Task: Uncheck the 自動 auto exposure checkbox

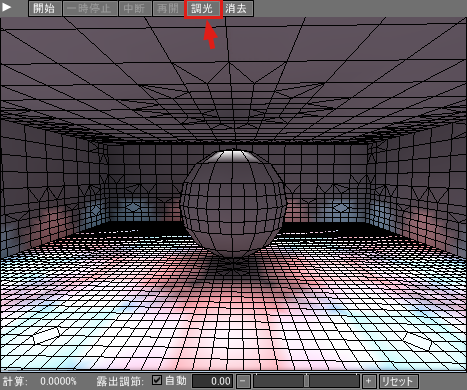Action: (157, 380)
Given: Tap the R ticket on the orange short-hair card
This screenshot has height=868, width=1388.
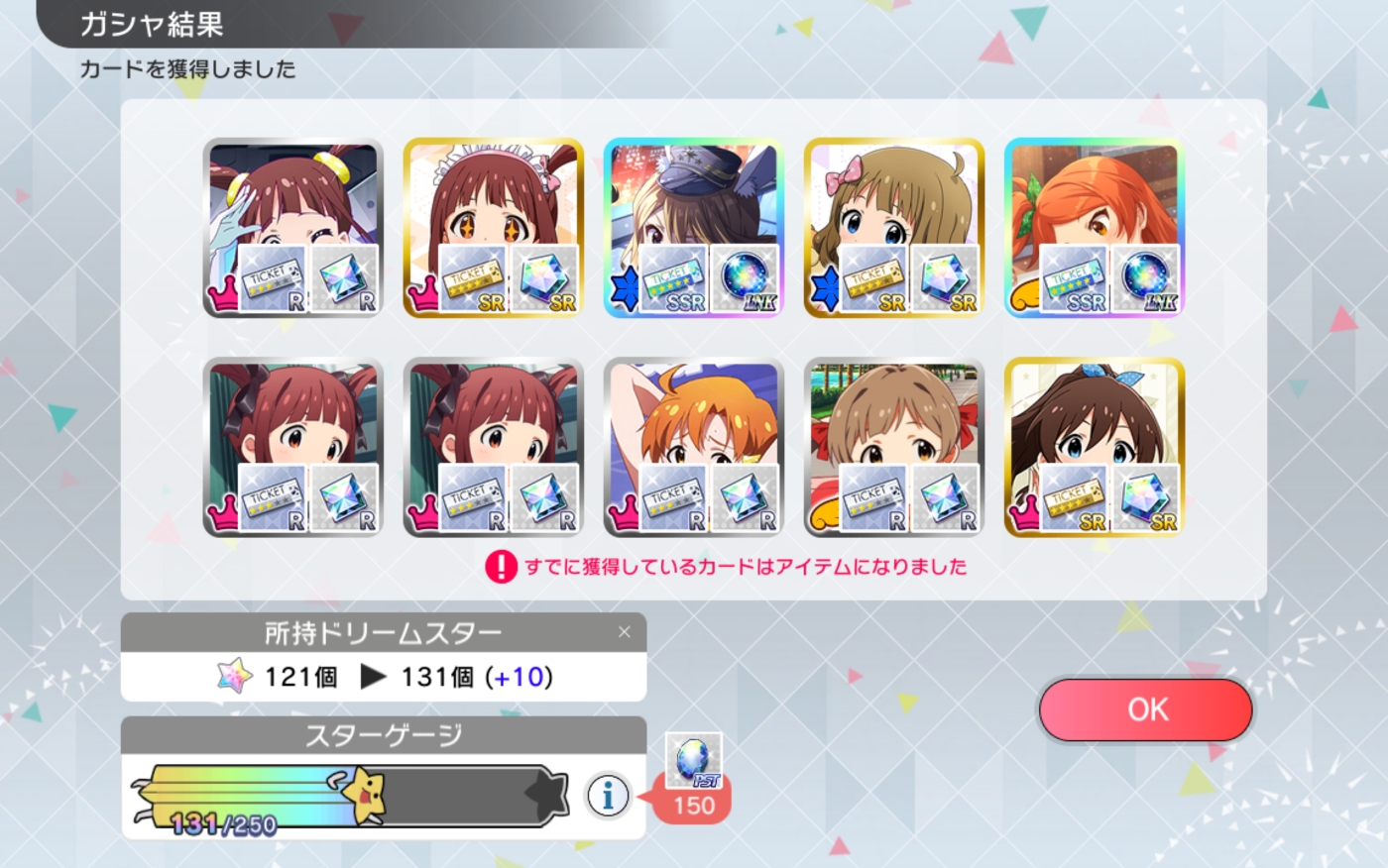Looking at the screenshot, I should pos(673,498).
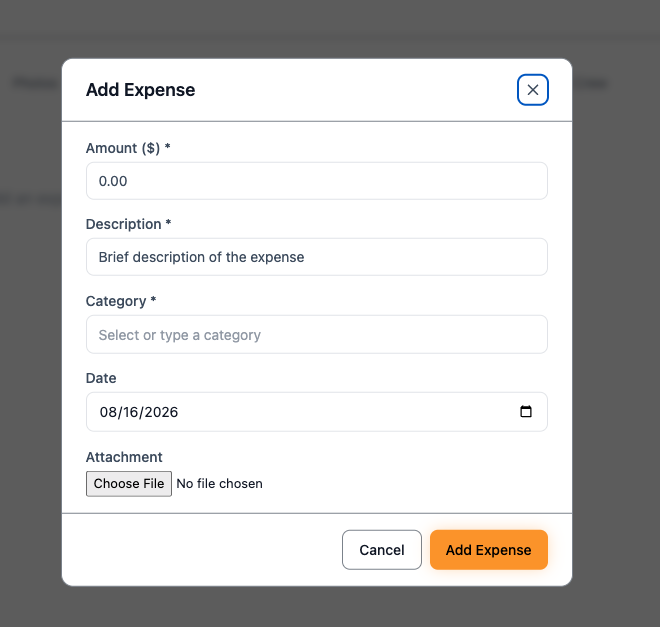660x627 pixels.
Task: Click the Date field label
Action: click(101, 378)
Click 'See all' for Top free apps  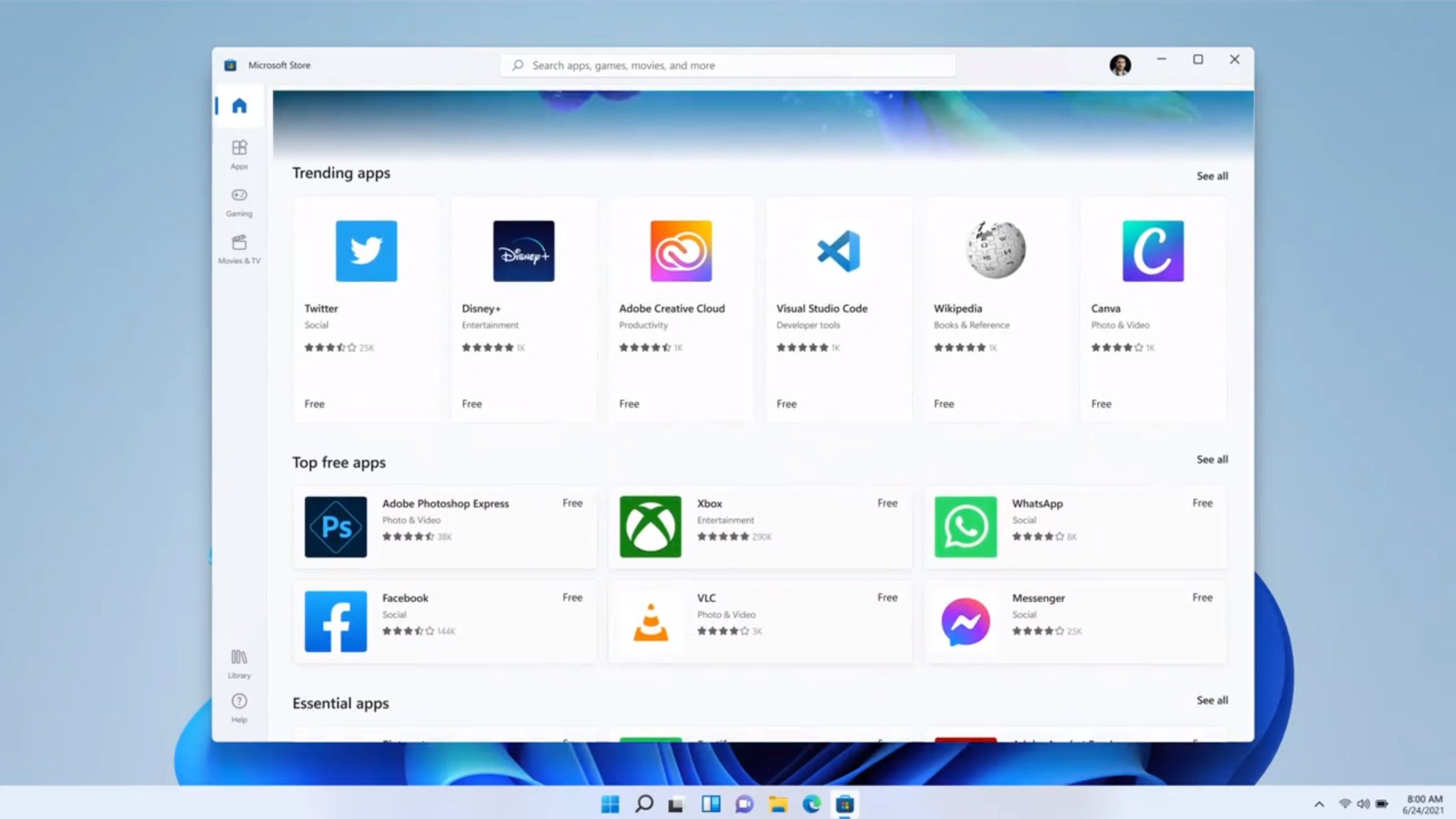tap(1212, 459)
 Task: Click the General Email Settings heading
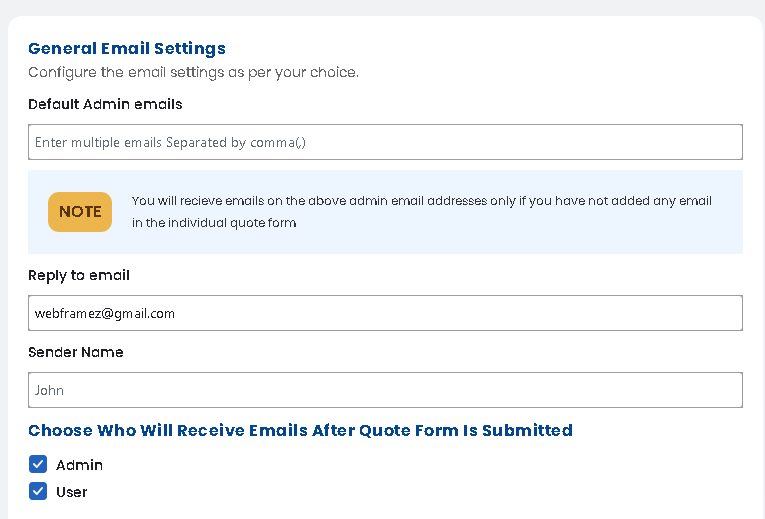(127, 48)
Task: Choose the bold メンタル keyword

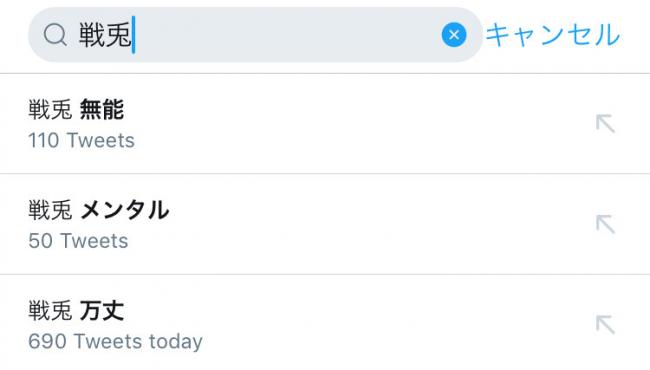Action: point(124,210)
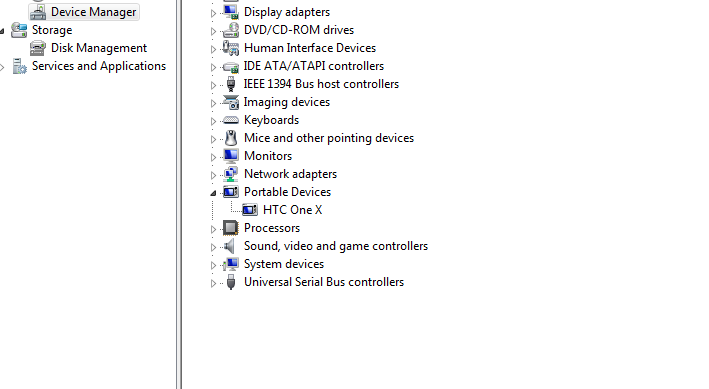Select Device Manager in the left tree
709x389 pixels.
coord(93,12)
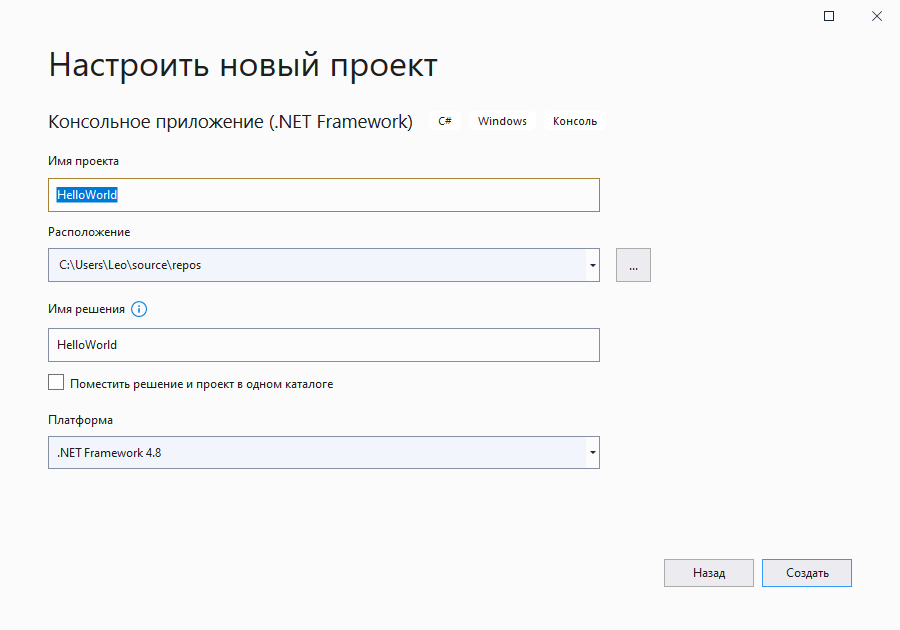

Problem to solve
Nothing but the lines from the line containing "Task: Click the General" through the last line of the records above is to be extracted, exactly and with no pictures.

Output
 Task: Click the General Email Settings heading
(127, 48)
Task: Choose the bold メンタル keyword

Action: point(124,210)
Select Device Manager in the left tree
709x389 pixels.
coord(93,12)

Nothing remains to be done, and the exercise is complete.